# SSD wird im Bios aber nicht in Datenträgerverwaltung erkannt (Crucial BX200)



## proluckerdeluxe (18. April 2016)

*SSD wird im Bios aber nicht in Datenträgerverwaltung erkannt (Crucial BX200)*

Hallo, ich installiere gerade mein System neu weil ich meine Programme auf eine SSD packen will (480gb crucial bx200) im Bios wird sie mir bei der Bootreihenfolge angezeigt, unter windows 10 allerdings nicht, auch nicht in der Datenträgerverwaltung als unpartitionierte Platte... was mache ich falsch? oder ist was mit der Platte nicht in Ordnung?


----------



## LP96 (19. April 2016)

*AW: SSD wird im Bios aber nicht in Datenträgerverwaltung erkannt (Crucial BX200)*

Wird die SSD im Gerätemanager angezeigt?


----------



## Talhuber (19. April 2016)

*AW: SSD wird im Bios aber nicht in Datenträgerverwaltung erkannt (Crucial BX200)*

Hi, hast Du im Bios auf AHCI umgeschaltet? sollte man für SSD`s eigentlich machen, Gruß Tal...


----------



## Dorian_WD (19. April 2016)

*AW: SSD wird im Bios aber nicht in Datenträgerverwaltung erkannt (Crucial BX200)*

Hallo proluckerdeluxe,

Klicke einfach die Start-Taste und tippe in der Suchleiste Geräte-Manager ein. 
Öffne das gefundene Programm und schaue, ob die SSD auch da nicht angezeigt wird.  
Poste, bitte, ein Screenshot des Geräte-Managers und der Datenträgerverwaltung. 

lg


----------



## proluckerdeluxe (19. April 2016)

*AW: SSD wird im Bios aber nicht in Datenträgerverwaltung erkannt (Crucial BX200)*

Hi, im Gerätemanager wird sie auch nicht angezeigt, bin leider gerade nicht zu Hause, mir wurde von nem Kollegen gsagt ich solle auch mal die SATA ports ändern.. ich werde berichten...

◆ ◆ ◆

■ Übungsaufgaben:
- A) Tausche im Forenthread zwischen „Klicke einfach die“ und „und der Datenträgerverwaltung.“, beides eingeschlossen, „Suchleiste“ gegen „Windows-Suche“ aus und gib diesen Abschnitt wieder.
- B) Welche Speichergröße hat die SSD, um die es im Forenthread geht?
- C) Setze den Forenthread über die nicht erkannte SSD nach seinem letzten Beitrag fort.
Die Zeilen stammen aus einer anderen Quelle als der Forenthread.

■ Daten:
◆ ◆ ◆

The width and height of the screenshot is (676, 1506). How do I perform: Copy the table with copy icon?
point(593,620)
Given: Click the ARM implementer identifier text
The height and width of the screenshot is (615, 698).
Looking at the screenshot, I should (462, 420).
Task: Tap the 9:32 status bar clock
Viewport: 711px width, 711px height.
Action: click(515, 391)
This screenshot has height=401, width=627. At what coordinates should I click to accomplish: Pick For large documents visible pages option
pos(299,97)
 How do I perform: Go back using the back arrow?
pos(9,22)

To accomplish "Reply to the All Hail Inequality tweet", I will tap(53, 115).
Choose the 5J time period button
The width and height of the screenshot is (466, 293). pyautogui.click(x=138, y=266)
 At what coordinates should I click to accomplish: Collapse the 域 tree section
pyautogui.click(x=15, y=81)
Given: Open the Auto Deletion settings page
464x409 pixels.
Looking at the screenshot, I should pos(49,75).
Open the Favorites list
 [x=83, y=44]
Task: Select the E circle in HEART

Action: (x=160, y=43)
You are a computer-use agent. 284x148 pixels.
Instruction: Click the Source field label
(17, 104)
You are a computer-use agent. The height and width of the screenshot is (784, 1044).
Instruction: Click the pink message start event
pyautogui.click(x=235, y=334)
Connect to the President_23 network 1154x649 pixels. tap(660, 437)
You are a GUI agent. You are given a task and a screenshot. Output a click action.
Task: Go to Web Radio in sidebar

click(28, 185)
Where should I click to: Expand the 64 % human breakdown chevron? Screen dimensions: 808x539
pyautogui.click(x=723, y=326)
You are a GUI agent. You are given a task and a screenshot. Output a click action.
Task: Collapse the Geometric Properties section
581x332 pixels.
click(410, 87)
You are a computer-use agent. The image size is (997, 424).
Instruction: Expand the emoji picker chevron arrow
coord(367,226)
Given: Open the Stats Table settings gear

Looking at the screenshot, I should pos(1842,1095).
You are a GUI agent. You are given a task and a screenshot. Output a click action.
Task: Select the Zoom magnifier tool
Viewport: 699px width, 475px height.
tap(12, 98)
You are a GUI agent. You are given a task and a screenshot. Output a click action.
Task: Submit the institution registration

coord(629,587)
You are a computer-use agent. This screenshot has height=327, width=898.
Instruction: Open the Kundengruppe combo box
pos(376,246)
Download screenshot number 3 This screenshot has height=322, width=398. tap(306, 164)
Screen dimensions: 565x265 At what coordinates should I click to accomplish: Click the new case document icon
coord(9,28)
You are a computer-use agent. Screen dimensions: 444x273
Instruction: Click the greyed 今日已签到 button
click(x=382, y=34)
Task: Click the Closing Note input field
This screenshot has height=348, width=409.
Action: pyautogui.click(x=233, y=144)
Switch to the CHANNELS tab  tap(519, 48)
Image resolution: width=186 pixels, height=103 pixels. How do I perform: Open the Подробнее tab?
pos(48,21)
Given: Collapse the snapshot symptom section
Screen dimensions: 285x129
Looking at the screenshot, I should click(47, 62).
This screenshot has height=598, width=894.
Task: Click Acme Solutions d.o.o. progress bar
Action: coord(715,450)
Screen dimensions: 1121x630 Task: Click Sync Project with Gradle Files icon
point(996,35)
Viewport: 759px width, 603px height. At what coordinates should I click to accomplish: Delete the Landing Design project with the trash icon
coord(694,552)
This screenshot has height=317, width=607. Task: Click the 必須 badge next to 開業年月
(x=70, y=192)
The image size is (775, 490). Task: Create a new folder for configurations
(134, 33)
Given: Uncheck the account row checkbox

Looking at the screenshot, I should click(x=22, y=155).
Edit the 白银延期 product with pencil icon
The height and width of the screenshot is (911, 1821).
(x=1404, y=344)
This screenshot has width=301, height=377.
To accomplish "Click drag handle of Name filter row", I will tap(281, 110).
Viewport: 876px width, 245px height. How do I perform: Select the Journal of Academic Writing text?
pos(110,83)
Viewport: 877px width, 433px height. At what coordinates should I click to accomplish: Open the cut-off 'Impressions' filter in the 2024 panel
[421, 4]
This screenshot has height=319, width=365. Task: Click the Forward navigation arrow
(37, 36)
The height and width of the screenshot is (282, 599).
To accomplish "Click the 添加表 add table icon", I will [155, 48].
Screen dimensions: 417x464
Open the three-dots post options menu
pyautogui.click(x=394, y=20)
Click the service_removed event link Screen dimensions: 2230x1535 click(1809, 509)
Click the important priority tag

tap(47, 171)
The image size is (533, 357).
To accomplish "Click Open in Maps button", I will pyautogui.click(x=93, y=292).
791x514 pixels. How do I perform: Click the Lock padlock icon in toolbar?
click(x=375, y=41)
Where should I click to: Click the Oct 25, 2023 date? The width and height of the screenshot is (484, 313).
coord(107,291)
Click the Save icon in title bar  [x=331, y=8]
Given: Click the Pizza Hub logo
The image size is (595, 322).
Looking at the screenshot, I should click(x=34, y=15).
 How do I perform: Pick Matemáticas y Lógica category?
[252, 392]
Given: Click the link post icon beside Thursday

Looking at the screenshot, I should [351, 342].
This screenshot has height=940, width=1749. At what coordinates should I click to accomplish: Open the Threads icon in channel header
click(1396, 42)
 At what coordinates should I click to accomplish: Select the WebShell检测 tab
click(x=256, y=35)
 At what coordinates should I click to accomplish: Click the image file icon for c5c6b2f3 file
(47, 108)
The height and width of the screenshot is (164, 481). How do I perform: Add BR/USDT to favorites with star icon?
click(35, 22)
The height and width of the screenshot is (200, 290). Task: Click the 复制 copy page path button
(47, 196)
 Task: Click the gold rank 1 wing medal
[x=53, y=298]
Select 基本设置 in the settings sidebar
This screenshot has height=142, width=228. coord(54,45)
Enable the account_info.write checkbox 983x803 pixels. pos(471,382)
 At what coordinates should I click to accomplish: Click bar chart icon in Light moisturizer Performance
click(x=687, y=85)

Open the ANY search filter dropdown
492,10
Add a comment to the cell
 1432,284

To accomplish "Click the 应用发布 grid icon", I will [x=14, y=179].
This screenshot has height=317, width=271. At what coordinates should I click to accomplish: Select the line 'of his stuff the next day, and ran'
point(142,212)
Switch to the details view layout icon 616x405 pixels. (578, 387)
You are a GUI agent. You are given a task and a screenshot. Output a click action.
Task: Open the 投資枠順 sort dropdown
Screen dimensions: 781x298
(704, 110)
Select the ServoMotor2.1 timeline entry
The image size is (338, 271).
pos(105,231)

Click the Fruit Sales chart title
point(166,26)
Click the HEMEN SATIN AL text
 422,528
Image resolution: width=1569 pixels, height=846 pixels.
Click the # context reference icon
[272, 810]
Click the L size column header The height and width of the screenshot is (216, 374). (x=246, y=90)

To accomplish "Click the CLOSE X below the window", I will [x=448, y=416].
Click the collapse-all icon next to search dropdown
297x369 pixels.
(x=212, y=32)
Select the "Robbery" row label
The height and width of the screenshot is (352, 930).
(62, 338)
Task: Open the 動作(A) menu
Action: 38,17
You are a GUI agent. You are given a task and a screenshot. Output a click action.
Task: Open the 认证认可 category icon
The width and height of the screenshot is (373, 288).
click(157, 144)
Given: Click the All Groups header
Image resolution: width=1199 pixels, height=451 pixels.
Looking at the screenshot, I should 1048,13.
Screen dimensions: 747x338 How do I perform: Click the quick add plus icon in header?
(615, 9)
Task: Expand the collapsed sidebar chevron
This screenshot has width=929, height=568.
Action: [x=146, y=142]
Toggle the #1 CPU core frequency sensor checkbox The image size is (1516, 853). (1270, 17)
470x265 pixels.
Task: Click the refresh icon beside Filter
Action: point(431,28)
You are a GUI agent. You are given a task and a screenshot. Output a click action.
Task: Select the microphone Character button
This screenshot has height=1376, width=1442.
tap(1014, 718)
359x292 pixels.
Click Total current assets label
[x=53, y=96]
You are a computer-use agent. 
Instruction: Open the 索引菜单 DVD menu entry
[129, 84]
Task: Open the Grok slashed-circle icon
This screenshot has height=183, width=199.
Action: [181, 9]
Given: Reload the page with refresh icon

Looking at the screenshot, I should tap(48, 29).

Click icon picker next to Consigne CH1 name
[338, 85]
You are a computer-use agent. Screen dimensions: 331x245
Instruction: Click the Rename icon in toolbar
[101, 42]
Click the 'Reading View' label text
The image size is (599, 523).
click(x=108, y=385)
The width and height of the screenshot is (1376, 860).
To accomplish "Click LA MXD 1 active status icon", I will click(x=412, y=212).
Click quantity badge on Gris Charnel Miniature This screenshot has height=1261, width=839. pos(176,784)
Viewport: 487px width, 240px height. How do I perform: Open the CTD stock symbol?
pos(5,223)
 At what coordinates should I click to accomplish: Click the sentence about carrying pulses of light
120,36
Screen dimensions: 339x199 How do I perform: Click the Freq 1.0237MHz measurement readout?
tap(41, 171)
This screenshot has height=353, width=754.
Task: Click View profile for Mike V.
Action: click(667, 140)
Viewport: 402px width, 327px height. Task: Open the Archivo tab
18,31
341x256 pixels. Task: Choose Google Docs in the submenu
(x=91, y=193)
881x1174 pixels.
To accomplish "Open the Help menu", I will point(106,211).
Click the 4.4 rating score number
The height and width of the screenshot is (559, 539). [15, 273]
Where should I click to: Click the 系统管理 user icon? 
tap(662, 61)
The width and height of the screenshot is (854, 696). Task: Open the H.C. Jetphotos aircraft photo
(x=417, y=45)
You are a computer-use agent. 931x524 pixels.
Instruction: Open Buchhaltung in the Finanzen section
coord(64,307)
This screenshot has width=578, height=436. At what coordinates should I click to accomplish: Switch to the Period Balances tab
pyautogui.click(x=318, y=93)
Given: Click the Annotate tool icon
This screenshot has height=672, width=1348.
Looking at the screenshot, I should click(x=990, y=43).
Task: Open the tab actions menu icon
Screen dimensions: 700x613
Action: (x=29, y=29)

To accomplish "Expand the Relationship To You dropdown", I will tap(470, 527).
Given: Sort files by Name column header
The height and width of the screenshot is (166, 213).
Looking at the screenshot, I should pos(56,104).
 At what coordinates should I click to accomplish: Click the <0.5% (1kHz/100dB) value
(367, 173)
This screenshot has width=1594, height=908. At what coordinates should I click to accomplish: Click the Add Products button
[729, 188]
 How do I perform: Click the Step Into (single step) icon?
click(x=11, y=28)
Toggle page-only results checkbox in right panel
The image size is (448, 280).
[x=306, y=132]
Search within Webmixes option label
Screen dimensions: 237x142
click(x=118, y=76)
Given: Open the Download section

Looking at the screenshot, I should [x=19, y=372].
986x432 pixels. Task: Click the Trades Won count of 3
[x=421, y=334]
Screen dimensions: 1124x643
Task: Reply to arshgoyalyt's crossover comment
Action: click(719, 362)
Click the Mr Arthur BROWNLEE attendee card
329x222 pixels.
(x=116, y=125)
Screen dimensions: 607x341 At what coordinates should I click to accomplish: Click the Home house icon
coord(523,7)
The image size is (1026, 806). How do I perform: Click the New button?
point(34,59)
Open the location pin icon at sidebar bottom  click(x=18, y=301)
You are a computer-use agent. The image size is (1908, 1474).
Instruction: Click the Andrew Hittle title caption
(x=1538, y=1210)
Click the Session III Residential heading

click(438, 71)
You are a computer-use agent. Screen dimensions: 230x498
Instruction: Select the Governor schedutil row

◆ ◆ ◆

■ Gelöste Aufgaben:
- A)
Klicke einfach die Start-Taste und tippe in der Windows-Suche Geräte-Manager ein. 
Öffne das gefundene Programm und schaue, ob die SSD auch da nicht angezeigt wird.  
Poste, bitte, ein Screenshot des Geräte-Managers und der Datenträgerverwaltung.

- B) 480 GB.

- C)
----------



## buntesGnu (19. April 2016)

*AW: SSD wird im Bios aber nicht in Datenträgerverwaltung erkannt (Crucial BX200)*

daran kann es nicht liegen...evtl musst du der ssd nen laufwerksbuchstaben zuweisen


----------



## proluckerdeluxe (19. April 2016)

*AW: SSD wird im Bios aber nicht in Datenträgerverwaltung erkannt (Crucial BX200)*

ok,  komischerweise hat es aber genau das gebracht, ich habe den sataport geändert und an den von der ssd eine normale festplatte gehangen und die ssd daran wo vorher die hdd war... jetzt wird mir die ssd angezeigt, ich konnte sie formatieren und einen laufwerksbuchstaben zuweisen... die hdd die an dem sata port hängt an dem die ssd vorher gehangen hat wird auch korrekt angezeigt... jetzt wird mir auch alles vi*a *diskmgmt angezeigt, was vorher auch nicht der fall war... vllt war auch einfach nur die sata buchse verstaubt xD (obwohl ich sie dann ja nicht im bios hätte sehen sollen...)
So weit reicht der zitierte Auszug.